What to do => Continue the forum discussion about loading RAM disk images and FancyCache, picking up right after its final line.

Text passage =>
☆ ☆ ☆ ☆ ☆
Depends on the speed of the disk you are copying the image to/from. It's pretty much a straight function of your drive's sequential read/write speed.

At 250MiB/s either of my RAID 0 arrays can load a 12GiB image in under a minute, and most games in under 30 seconds.

I usually make my images as small as practical, have multiple ones mounted, and swap them as little as possible.


----------



## Kramy

Hmmm... +60 seconds to load Crysis - and a fairly manual procedure. Handy if you have specific things that need to be _fast_, though.

Downloaded/archived, for when I get more memory.









Have you looked into FancyCache? It's in beta right now. It's a block level cache, so repeat reads and writes get cached to RAM. Try it out and run some benchmarks. I don't have enough RAM to give it a fair shake, but with a 16GB cache I'm sure it'd be awesome.









http://www.romexsoftware.com/en-us/fancy-cache/
http://www.romexsoftware.com/en-us/fancy-cache/help.html


----------



## Blameless

Yeah, ImDisk is pretty basic. Still, I'm getting quite a bit of use out of it.

FancyCache looks superficially similar to what Windows already does by, but I see there are extensive customization options. It might be worth a look, but I would prefer a free/open program.


----------



## Kramy

Quote:


> Originally Posted by *Blameless;14501868*
> *FancyCache looks superficially similar to what Windows already does* by, but I see there are extensive customization options. It might be worth a look, but I would prefer a free/open program.


Not even close.
☆ ☆ ☆ ☆ ☆
Supplied entries =>
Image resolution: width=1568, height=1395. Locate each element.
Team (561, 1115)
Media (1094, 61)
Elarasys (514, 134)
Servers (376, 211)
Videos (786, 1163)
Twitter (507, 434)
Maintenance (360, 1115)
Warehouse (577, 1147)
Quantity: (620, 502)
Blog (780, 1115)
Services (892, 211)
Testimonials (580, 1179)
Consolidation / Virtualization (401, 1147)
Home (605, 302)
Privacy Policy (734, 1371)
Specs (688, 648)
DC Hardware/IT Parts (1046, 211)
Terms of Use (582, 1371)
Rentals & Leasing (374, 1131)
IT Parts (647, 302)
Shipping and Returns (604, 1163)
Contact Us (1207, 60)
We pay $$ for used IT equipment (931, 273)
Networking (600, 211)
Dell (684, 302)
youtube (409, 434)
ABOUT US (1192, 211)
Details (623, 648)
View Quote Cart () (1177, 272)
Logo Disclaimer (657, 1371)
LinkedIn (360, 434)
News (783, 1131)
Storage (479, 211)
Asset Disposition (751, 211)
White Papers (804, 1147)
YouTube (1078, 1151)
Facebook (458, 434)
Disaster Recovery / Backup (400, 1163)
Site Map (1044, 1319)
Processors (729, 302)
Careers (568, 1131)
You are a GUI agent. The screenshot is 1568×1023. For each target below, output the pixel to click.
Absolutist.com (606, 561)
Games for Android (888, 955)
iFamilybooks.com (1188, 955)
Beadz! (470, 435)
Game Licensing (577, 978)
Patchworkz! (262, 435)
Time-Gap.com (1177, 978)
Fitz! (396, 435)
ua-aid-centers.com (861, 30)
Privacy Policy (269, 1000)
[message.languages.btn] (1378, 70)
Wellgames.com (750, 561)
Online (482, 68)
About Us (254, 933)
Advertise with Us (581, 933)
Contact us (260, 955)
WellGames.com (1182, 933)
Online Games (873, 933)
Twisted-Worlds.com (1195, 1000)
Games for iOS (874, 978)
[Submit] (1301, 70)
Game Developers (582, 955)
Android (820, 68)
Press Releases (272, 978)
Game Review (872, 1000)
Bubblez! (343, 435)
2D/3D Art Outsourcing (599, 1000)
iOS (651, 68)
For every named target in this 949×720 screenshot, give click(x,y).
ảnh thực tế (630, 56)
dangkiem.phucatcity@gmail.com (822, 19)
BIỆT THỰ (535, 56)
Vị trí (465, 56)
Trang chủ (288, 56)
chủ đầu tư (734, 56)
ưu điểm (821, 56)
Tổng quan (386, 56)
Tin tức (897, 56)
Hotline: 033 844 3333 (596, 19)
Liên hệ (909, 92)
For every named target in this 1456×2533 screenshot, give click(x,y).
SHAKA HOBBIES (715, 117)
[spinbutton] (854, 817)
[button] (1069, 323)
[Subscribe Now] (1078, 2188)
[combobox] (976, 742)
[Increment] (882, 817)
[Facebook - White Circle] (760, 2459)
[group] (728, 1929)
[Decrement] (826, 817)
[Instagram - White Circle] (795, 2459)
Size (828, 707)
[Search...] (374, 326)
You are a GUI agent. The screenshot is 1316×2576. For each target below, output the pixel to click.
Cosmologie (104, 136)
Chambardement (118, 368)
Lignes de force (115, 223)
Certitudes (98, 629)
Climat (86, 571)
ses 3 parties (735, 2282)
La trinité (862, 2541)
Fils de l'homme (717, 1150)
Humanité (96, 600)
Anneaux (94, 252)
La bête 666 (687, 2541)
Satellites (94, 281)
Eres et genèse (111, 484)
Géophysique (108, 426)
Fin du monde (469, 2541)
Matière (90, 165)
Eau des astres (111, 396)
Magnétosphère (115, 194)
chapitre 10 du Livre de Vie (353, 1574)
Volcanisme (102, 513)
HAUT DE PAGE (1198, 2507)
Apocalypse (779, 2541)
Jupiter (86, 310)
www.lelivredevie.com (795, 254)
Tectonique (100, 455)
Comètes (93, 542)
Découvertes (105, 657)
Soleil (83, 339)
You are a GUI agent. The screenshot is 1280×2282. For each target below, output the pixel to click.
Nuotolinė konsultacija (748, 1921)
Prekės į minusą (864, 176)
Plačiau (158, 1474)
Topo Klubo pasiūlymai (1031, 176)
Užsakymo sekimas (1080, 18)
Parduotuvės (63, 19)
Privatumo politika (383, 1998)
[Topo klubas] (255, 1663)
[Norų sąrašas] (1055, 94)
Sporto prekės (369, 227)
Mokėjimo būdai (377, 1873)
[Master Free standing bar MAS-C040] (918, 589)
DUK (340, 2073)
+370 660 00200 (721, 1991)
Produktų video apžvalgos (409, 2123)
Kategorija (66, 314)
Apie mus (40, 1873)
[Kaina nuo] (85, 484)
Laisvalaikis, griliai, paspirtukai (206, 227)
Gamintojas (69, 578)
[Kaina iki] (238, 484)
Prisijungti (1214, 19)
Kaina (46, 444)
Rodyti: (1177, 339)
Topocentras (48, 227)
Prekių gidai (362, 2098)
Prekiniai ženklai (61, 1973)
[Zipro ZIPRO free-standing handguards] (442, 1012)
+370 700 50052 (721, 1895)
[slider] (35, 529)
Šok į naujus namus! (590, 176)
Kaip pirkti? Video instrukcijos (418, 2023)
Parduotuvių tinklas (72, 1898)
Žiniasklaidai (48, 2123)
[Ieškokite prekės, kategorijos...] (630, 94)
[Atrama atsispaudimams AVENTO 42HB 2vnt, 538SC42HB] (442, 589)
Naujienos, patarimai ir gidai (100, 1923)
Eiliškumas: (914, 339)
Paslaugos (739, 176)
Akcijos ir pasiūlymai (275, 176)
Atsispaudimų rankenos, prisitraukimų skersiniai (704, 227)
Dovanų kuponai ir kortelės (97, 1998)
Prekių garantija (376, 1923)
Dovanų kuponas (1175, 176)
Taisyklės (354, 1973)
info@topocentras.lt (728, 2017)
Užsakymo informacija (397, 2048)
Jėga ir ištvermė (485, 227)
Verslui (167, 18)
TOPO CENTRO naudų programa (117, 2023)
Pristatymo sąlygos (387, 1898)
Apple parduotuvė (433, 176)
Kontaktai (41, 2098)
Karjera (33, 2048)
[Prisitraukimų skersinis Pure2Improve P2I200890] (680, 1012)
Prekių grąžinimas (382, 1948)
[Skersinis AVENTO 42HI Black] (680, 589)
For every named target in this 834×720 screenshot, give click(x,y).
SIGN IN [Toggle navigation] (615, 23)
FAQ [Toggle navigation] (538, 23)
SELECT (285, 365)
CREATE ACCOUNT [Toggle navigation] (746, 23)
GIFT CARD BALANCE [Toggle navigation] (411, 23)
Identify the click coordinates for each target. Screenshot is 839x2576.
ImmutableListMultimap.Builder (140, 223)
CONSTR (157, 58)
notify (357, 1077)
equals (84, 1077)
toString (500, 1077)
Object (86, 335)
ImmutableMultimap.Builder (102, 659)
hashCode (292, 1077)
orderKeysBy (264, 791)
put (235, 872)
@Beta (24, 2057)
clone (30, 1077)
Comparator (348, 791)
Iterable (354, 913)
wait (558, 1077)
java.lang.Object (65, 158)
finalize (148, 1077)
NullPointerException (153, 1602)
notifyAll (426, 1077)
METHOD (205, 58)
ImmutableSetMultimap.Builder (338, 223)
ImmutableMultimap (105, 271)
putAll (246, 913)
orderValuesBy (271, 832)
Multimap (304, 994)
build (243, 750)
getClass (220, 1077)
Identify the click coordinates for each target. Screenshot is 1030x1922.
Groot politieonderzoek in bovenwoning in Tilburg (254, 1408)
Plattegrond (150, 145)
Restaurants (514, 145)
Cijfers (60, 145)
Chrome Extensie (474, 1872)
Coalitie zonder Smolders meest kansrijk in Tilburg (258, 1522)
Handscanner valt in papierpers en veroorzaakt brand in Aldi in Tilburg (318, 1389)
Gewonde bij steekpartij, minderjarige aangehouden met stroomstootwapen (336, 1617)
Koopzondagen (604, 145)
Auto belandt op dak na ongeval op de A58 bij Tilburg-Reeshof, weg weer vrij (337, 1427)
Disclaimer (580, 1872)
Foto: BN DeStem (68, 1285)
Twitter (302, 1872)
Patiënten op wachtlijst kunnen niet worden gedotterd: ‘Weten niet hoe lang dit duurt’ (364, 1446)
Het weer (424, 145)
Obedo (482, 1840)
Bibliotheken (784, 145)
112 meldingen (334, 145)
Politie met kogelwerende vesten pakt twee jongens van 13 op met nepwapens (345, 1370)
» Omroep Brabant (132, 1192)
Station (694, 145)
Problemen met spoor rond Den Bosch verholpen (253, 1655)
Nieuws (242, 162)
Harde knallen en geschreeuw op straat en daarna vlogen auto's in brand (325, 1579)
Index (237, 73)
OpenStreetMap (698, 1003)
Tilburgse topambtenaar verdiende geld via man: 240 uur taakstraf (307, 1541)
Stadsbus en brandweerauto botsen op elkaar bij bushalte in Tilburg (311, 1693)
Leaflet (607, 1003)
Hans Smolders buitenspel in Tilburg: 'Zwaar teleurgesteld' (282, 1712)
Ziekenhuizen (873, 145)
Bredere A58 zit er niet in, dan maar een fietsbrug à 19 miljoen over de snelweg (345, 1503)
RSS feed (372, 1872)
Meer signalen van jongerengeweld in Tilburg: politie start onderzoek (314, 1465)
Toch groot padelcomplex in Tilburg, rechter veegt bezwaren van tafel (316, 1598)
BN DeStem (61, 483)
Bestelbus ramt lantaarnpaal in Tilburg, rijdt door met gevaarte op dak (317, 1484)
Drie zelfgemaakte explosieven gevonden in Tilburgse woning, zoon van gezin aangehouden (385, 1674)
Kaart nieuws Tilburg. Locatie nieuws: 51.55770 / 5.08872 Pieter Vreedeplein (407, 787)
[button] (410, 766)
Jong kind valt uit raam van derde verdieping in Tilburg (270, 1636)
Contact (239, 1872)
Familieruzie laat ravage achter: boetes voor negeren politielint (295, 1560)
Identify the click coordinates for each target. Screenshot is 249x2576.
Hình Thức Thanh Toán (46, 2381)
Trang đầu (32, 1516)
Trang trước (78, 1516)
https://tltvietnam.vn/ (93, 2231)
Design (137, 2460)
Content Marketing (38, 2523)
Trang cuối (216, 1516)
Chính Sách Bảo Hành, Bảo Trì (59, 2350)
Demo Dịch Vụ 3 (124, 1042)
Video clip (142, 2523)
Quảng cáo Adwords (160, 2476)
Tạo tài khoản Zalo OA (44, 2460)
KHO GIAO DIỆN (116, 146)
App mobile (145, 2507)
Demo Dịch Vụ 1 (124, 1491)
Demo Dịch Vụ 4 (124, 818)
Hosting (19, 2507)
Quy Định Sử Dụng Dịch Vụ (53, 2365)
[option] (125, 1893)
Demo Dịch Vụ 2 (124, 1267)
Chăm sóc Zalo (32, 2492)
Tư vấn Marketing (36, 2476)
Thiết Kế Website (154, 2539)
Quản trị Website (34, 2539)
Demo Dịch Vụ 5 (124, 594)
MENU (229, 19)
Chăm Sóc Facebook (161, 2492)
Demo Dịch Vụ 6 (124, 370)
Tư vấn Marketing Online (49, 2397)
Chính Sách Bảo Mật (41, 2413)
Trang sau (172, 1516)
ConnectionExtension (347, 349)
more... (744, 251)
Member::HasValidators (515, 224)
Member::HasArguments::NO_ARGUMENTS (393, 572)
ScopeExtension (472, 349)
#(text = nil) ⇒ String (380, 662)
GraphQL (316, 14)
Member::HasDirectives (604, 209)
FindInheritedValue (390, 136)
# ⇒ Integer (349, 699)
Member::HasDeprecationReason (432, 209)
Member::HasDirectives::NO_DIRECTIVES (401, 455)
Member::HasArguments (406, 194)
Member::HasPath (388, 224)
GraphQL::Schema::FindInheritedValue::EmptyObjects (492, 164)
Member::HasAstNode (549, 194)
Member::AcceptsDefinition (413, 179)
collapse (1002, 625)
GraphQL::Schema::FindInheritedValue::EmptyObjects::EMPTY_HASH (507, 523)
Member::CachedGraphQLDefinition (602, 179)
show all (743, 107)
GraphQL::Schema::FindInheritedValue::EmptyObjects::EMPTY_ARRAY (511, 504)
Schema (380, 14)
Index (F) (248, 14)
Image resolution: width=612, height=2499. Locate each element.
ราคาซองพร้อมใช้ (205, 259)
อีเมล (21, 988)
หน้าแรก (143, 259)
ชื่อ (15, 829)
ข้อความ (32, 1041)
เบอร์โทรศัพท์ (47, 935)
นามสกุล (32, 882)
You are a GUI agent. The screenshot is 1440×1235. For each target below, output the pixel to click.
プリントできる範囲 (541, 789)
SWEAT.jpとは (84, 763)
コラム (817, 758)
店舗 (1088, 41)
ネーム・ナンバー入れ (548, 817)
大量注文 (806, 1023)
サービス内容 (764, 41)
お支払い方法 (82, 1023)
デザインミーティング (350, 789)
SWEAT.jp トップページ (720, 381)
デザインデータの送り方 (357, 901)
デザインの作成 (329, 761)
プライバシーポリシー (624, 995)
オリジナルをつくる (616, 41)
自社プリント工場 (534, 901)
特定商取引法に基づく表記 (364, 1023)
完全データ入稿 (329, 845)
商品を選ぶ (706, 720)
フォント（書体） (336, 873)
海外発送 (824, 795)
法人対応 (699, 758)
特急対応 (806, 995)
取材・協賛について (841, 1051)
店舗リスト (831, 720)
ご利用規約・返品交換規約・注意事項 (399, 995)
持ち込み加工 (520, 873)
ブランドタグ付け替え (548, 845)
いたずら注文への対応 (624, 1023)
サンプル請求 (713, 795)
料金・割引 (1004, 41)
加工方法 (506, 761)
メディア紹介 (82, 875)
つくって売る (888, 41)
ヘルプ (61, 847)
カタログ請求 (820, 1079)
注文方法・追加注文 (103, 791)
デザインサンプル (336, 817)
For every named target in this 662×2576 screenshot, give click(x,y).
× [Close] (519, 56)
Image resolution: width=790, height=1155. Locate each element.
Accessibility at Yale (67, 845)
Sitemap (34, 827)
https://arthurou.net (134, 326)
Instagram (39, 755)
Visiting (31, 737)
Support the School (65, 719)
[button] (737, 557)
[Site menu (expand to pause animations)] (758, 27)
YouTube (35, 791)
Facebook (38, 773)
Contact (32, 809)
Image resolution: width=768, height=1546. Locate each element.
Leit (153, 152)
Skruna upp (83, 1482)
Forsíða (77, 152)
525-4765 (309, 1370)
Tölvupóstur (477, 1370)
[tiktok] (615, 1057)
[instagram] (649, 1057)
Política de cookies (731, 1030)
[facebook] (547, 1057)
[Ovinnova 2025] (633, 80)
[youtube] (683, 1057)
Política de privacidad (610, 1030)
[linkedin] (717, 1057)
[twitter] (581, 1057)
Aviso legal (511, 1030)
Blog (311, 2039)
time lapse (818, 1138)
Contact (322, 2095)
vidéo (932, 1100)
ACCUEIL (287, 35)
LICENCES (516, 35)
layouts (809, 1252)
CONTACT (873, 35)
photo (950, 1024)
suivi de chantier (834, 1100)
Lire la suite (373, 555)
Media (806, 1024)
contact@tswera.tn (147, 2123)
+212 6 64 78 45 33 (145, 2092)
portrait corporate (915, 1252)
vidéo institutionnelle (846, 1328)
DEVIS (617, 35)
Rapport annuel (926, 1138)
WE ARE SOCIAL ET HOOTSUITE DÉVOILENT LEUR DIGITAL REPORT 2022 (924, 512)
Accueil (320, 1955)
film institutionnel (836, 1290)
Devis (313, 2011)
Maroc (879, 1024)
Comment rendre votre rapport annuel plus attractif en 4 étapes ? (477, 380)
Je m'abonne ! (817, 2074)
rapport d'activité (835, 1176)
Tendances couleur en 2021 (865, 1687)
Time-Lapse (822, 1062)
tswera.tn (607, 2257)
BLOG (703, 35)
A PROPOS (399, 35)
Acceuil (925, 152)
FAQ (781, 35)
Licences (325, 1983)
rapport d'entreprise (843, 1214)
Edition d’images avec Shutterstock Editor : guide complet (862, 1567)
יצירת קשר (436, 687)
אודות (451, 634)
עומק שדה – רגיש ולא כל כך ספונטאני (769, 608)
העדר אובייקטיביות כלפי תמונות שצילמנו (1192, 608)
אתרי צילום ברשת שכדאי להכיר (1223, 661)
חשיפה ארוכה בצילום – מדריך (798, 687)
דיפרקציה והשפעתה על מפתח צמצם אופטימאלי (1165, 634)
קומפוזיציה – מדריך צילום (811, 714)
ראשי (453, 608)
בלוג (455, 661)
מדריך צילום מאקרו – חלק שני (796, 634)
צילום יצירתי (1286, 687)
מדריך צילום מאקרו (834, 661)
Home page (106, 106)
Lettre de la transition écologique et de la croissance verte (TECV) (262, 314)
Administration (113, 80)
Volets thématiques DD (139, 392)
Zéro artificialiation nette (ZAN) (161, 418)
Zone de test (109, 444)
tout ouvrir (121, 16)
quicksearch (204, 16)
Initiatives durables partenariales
☆ ☆ ☆ ☆ ☆
Response for this exercise =>
It's a block level cache, rather than file caching... they each have their own merits, and they can work side by side if your usage requires it.

Without FancyCache unzipping Sun Javadocs takes about 40 seconds. With it, it takes ~4 seconds. Even an SSD can't touch that. Writes are suddenly the speed of RAM. I can pause/save huge VMs in seconds flat, then it slowly drains to drive/array in the background.


----------



## Blameless

Very interesting.

What's CPU utilization like, especially during large writes? How is disk I/O managed as things are moved to the drives? Any slowdowns?

I've noticed that Window's cache (or maybe Intel's write back cache is responsible) will let me save or write large files much faster than my drives are actually capable of, but that there is a noticeable slow down until things are actually finished writing to the disk.


----------



## Kramy

Quote:


> Originally Posted by *Blameless;14507752*
> What's CPU utilization like, especially during large writes?


Couldn't say. With 3000MB/sec write speeds, I can't tell you what's good or bad.







It seems to nearly max out one core when benching in CrystalDiskMark.
Quote:


> Originally Posted by *Blameless;14507752*
> How is disk I/O managed as things are moved to the drives? Any slowdowns?


Depends. You can tweak it to have whatever behaviour you want. On one drive I use a short but large write buffer for FRAPS recording. It lets me grab close to a minute of footage at 2048x1152 on a lowly WD Green, but it tries to dump it to disk as fast as possible.









On my OS drive I use "write averaging", which apparently leaves gaps between writes for reads to take place. It continually adapts based on the average access time. Even when huge copies are taking place, my web browser and stuff remain fairly responsive.
Quote:


> Originally Posted by *Blameless;14507752*
> I've noticed that Window's cache (or maybe Intel's write back cache is responsible) will let me save or write large files much faster than my drives are actually capable of, but that there is a noticeable slow down until things are actually finished writing to the disk.


Definitely write-back cache.

This does the same thing. After unzipping Sun Javadocs in 4 seconds rather than 40 seconds, the drive is slow for a good 15-20 seconds afterwards. (presumably it's writing tons of small files to the drive)

For some tasks the difference is enormous.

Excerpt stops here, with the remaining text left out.